Active BD patients (23) | Inactive BD patients (8) | Normal controls (28) | P value | |
---|---|---|---|---|
Age | 36±2 | 37±5 | 34±3 | P>0.05 |
Gender (male/female) | 13/10 | 5/3 | 16/12 | P>0.05 |
Values are expressed as mean±SD
Cell culture
Peripheral blood mononuclear cells (PBMCs) and CD14+ monocytes were separated from the peripheral blood and purified according to the methods described earlier [21]. Immature monocyte-derived DCs were obtained as described earlier [22]. DCs were treated with autophagy activator (rapamycin (100nM, Sigma-Aldric, St Louis, MO, USA) or inhibitor (3-MA(10mM, Sigma-Aldrich, St Louis, MO, USA) together with LPS (Sigma-Aldrich, St Louis, MO, USA) for 24 h.
Transmission electron microscopy
The collected DCs were prepared according to the methods described earlier [23]. An H-7500 transmission electron microscope (Hitachi, Japan) was used to identify autophagosome-like vesicles at 80 kV.
Western blotting
Western blotting was performed following methods described earlier [8]. All the band detection is within the linear range.
MiRNAs and siRNAs transfection
The miR-155 mimics from GenePharma (Shanghai, China) were transfected into DCs according to methods described previously [8]. The siTAB2-RNAi-LV and pGC-FU-RNAi-NC-LV as controls were from GeneChem (Shanghai, China) and transfected into DCs according to the user’s manual.
ELISA
The concentrations of TNF-α, IL-6, and IL-1β in cell supernatants were measured by ELISA (Human DuoSet ELISA Development Kit; R&D Systems, Minneapolis, MN).
Statistical analysis
One-way ANOVA and Student’s t test were carried out by using SPSS17.0 software (SPSS Inc., Chicago, IL, USA). P values < 0.05 were considered significant.
Results
Autophagy is activated, but the capability of autophagic degradation is decreased in DCs from active BD patients
The most important manifestation of autophagy is the formation of autophagosomes and this was investigated by TEM. Our results showed that autophagosomes were only found in DCs from active BD patients, but not in DCs from inactive BD patients and healthy controls (Fig. 1a). To further identify whether autophagy was activated in patients with active BD, the expression of Beclin-1 and LC3, which are two important markers of autophagy, were investigated by Western blot. The results showed that compared with inactive BD patients and healthy controls, and the protein levels of Beclin-1 and LC3-II were significantly increased in DCs from active BD patients after stimulation with LPS (Fig. 1b–d). There was no difference concerning the expression of LC3 and Beclin-1 between the inactive BD patients and healthy controls. Taken together, these results suggested that autophagy was activated in DCs from active BD patients.
P62/SQSTM1 (hereafter referred to as P62), serving as anautophagic substrate, is degraded during autophagy [24]. P62 accumulates in cells when degradation capacity via autophagy is impaired. We next investigated the expression of P62 in DCs from active BD patients. The results showed that the protein expression level of P62 was significantly higher in DCs of active BD patients than that of inactive BD patients and healthy controls, which indicates that autophagic degradation was decreased in active BD patients, despite the presence of a large number of autophagosomes (Fig. 1b, e).

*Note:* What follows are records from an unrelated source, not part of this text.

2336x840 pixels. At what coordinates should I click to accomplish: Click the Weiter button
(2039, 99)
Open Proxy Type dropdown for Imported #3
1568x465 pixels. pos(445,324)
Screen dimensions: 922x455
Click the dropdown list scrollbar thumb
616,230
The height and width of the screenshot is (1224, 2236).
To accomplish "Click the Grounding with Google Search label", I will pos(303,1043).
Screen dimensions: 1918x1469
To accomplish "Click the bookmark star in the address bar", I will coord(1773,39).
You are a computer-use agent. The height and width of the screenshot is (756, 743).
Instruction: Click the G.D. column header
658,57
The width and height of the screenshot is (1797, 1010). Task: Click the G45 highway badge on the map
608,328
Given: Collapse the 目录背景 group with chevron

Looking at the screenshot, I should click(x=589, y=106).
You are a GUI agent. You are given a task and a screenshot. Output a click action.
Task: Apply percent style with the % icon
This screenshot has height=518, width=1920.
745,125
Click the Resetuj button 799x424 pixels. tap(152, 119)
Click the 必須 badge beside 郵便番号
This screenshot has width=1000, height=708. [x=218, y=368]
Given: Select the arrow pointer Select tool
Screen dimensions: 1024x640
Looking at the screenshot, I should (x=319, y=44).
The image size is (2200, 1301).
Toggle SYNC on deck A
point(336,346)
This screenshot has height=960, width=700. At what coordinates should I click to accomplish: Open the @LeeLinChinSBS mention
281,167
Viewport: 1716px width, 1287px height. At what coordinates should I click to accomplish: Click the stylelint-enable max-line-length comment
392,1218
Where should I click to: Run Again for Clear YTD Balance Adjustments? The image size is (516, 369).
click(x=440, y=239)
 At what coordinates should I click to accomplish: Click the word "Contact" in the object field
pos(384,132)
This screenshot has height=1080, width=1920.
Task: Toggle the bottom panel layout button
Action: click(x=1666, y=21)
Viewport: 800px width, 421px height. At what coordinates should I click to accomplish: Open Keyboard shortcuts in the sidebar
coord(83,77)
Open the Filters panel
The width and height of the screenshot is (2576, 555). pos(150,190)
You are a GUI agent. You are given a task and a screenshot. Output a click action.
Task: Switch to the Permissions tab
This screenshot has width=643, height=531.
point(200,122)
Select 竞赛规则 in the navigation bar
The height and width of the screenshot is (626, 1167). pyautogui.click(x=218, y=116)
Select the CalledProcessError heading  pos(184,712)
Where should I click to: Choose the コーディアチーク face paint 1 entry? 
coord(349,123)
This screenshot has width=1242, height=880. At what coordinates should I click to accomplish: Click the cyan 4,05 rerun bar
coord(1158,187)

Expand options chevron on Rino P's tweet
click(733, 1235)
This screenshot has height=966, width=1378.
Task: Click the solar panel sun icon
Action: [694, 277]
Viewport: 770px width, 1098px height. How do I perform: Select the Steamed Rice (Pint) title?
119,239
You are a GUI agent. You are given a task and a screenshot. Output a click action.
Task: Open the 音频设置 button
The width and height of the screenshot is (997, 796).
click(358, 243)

Autophagy is involved in cytokine production of DCs
In view of the dysfunctional autophagy in DCs of active BD patients, further experiments were performed to examine whether autophagy had an effect on cytokine production by DCs. The results demonstrated that the expression of TNF-α, IL-6, and IL-1β of LPS-treated DCs from active BD patients was significantly higher than that of healthy controls (Fig. 2a–c). It has been proven that 3-MA could inhibit autophagy through PI3K pathway, and rapamycin could activate autophagy by mTOR pathway [25, 26]. The results showed that 3-MA and rapamycin, which are the inhibitor or promoter of autophagy, significantly increased or decreased the expression levels of TNF-α, IL-6, and IL-1β by DCs treated with LPS (Fig. 2d–o). These data suggest that autophagy plays a role as a negative regulator of inflammation by regulating the expression of inflammatory cytokines.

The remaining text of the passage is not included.